Directive 1:
Duplicate the part of the webcomic advice thread from "this means hundreds" up to and including "a baseball comic.".

Excerpt provided:
Seeing your story and character ideas reach fruition in a public format
Getting the practice your drawing and writing skills need so you can create bigger and better things
Developing a portfolio of work that can be shown around
Developing the ability to work creatively under a rigorous schedule

So, settle down. Andrew Hussie didn't aim to be a Project Wonderful luminary when he started out, and neither should you.

4) THE INTERNET: A CYNIC'S PARADISE

No matter how flooded the Internet may be with works in various media, one thing is certain: Creating something and putting it out for public display is an inherently personal act. Even if your work takes ten hours to make and ten seconds to consume, there are thousands of people on the Internet who will relish in tearing you apart for wasting those ten seconds with your hubristic assumption that anything you're capable of creating was worth any amount of their time.

Here's a guideline: Don't take e-criticism seriously unless you think it'll help you get better at doing what you want to do. Otherwise, block it and move on. Your energy is better spent following your own dreams than attempting to satiate someone else's skewed expectations.


And that's it, for now! Not like you need me to tell you or anything, but this thread can be used to discuss anything related to the endless pursuit of your dream comic concept. Don't let my advice get you down, and keep reaching for the stars!

http://i1105.photobucket.com/albums/h352/boreyoutodeath/comicjump.png

waterpot
02-28-2011, 12:35 PM
my only rule just do it, everything else will come in time.

EDITED BECAUSE I say so...
this means hundreds of drawings every year. This is a big commitment, even if you draw like crazy all the time.
its gets easier each time , but eventually you have to make sacrifices instead of going to the movies, play the new pokemon game or watch your favorite tv show you make the comic.

keep your audience in mind: why would they want to read your comic over anyone else's? Is your comic the exploits of a group of roommates throughout their daily lives? Are observations about videogames standard in their repertoire?
agreed, you must search a niche, like shortpacked is about toys, gutters for comics, multiplex for movies etc,
then you will get that market for yourself.
but.......play your strengths if you dont like sports why in hell are you going to make a baseball comic.

So, settle down. Andrew Hussie didn't aim to be a success when he started out, and neither should you. why not???,
everything takes effort even if your webcomics sucks, if you work hard and become an excellent comic artist maybe be you could get a job as a cartoonist or something related(publicity, story boards etc) not limit yourself,

Maybe Im not the best guy to give advise but I really thing that if you have talent, luck and effort you could sucess.

Chu
02-28-2011, 08:43 PM
just do it
Yup yup yup

The more you do it, the easier it gets, and the more readers you'll get.

What are you guys' opinions on going back to recreate old comics and/or restarting? I've always made it my personal policy to never, ever go back to redraw any of my comic's pages. I keep saying to myself and to people who ask that I'd rather spend the time and effort doing something new. But man, whenever I look back at art that's like, 2 or more years old I seriously wanna hurl.

Directive 2:
Set down the records word for word, from their first line up to and including the line with "Looking at the screenshot, I should (x=453, y=404).", and stop there.

Given records:
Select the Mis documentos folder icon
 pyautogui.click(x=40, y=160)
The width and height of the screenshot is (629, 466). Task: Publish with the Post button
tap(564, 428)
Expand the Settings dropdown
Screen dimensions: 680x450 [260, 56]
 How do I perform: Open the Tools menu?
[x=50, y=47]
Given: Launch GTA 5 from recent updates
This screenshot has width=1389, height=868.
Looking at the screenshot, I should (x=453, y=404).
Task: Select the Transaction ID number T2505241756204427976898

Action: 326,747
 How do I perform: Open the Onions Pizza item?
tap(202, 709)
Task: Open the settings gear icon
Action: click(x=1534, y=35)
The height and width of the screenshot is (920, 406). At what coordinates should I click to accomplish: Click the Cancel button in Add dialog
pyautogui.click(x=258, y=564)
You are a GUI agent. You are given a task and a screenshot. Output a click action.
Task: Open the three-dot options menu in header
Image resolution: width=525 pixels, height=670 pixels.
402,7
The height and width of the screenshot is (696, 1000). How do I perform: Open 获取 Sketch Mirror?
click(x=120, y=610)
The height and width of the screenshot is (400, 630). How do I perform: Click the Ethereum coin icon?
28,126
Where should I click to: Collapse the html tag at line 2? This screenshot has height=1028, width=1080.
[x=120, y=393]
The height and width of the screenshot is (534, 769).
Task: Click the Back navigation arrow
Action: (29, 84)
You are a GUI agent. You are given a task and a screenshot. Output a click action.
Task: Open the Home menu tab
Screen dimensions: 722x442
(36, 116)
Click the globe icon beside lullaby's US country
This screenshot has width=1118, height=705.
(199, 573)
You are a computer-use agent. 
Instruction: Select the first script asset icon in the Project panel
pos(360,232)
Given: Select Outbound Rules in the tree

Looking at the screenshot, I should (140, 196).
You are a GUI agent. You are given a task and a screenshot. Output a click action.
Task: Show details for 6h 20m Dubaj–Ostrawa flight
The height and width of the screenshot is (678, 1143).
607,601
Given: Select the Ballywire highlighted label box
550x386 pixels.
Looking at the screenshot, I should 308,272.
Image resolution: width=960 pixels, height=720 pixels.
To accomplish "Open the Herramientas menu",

Expected answer 1:
this means hundreds of drawings every year. This is a big commitment, even if you draw like crazy all the time.
its gets easier each time , but eventually you have to make sacrifices instead of going to the movies, play the new pokemon game or watch your favorite tv show you make the comic.

keep your audience in mind: why would they want to read your comic over anyone else's? Is your comic the exploits of a group of roommates throughout their daily lives? Are observations about videogames standard in their repertoire?
agreed, you must search a niche, like shortpacked is about toys, gutters for comics, multiplex for movies etc,
then you will get that market for yourself.
but.......play your strengths if you dont like sports why in hell are you going to make a baseball comic.

Expected answer 2:
Select the Mis documentos folder icon
 pyautogui.click(x=40, y=160)
The width and height of the screenshot is (629, 466). Task: Publish with the Post button
tap(564, 428)
Expand the Settings dropdown
Screen dimensions: 680x450 [260, 56]
 How do I perform: Open the Tools menu?
[x=50, y=47]
Given: Launch GTA 5 from recent updates
This screenshot has width=1389, height=868.
Looking at the screenshot, I should (x=453, y=404).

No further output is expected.